Most project KPIs are useless – 3 questions to ask your KPIs

If you can’t count what’s important, you make what you can count important

Is a famous quote regarding the Vietnam war where success was determined by “body count”. The single minded focus on this metric drove the military to kill indiscriminately because they could add civilians to their “count”, encouraged faking of numbers and generally took the focus away from the real important issues which was winning the hearts and minds of the people.
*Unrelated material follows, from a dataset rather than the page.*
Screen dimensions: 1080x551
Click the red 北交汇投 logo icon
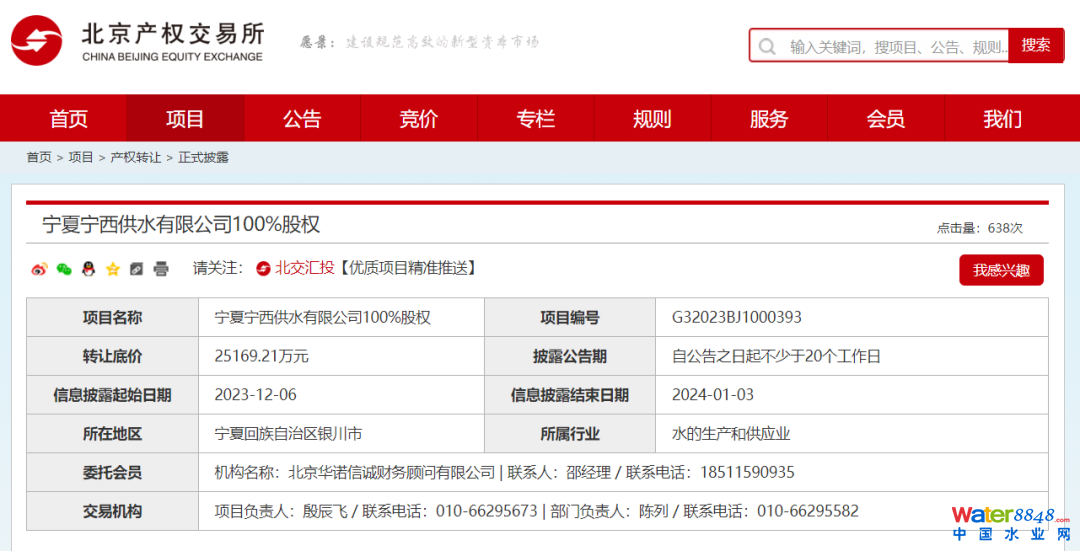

That’s a dramatic example but this kind of thing happens on projects all the time. Key Performance Indicators (KPIs) are something that get a lot of focus on projects by management and stakeholders. What does not get enough focus is whether they are the right KPIs in the first place. There is a whole science behind choosing KPIs but I’d like to use a simpler framework here with some questions to answer for every KPI:

  1. Do they actually give important and actionable insights?
  2. Do they create perverse incentives in the project team?
  3. Are they verifiable and difficult to fake?

The KPI test

1) Important and actionable insights

A KPI is only useful if it can generate insights that useful decisions can be made with. Usually this is by highlighting where the project is failing which then prompts the management to drill down into the details of what is going wrong and fixing the issue.

A very common example that I really don’t agree with is reporting the number of safety cards submitted. This doesn’t tell you anything about project safety if the leadership is enforcing safety card submissions resulting in 90% of them being about how bad the canteen is.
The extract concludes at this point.